For all of the logistics, we’ve put together a specific page for renting a car in Uyuni.
Bringing Your Own Car/Motorcycle
If you’re not keen on renting a car, you can always bring your own!
Of course, those looking to drive their own cars across the salt flats are often those who live as expats in Bolivia or travelers who are traversing the South American continent.
In both cases, for the sake and integrity of your vehicle, we’d still recommend not traveling onto the salt flats.
If you’re set on doing so, however, be sure that:
- Your car has enough clearance to safely get onto and off of the salt flats
- Your vehicle has four-wheel-drive
- You are up to date on all maintenance issues
Just keep in mind that the salt can really beat up the underside of your vehicle, especially if it’s wet. Don’t say that we didn’t warn you.
Public Buses & Nearby Towns
Another option to visiting the salt flats without a tour is to use public transportation to towns in and around the salt flats.
For example, you can take the public bus to the town of Llica, which drives across the salt flats to reach the town.
You can catch the bus around 10:30 or 11am from Uyuni, exact departure times vary–ask the locals to confirm when buses are leaving. Doubly so if you’re looking to take that same bus back into Uyuni.
In Llica, you will find basic accommodation if you’re looking to spend the evening or hike in the area, but not much more.
Alternatively, you don’t have to go to Llica at all, you can check with the driver if they would be willing to let you off near the Isla Incahausi, from which you could make your way back walking or try to see if a 4×4 with room is heading back that way.
Colchani, about 20km or so from Uyuni, is another village that borders the salt flats that is relatively easy to access. It lies on the main road to Oruro, so even if there are no “direct” buses, there is plenty of traffic heading in that direction if you’re willing to ask around and negotiate.
It also has some basic accommodation as well as some luxury hotels that are near the salt flats.
The following hotels are also located close to Colchani, and are within walking distance of the edge of the salt flats:
If you’re looking to head back to Uyuni from Colchani, you can jump on any bus that has a Uyuni placard or is heading to Uyuni–most public buses and intercity buses will let you. It might not be the most comfortable ride you’ve ever had, but it’s a pretty quick 20km.
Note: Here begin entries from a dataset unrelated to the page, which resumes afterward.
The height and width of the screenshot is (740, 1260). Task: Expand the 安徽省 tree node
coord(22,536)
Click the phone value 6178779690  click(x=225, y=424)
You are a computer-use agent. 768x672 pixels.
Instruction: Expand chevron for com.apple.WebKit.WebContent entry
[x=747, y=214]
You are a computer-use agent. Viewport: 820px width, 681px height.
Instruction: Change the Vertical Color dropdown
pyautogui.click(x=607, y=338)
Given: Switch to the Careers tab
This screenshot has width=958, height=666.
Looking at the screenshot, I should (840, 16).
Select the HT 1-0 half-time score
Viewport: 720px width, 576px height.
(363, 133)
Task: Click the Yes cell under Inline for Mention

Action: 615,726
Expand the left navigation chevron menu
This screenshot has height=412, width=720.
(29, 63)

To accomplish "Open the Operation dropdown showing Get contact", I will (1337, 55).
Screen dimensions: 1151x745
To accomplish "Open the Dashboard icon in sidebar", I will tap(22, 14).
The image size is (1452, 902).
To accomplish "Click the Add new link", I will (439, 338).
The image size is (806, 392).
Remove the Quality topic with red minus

If you’re coming from Oruro, you can also explore taking the public bus to towns surrounding the Salar de Coipasa.
DIY Private Tours
It’s worth reiterating, that you can hire a car to take you out to most anywhere in Southwest Bolivia from Uyuni for the right price.
A desire to visit a very specific destination, or to spend a longer than usual time at a particular place shouldn’t necessarily compel you to rent a car or motorcycle.
If you’re traveling in numbers, it can typically be comparable in price to many budget or lower cost tours.
Tours typically cover much more than just the Uyuni salt flats, there are lots and lots of beautiful and serene sights in Southwestern Bolivia that you’ll miss if you decide against a tour.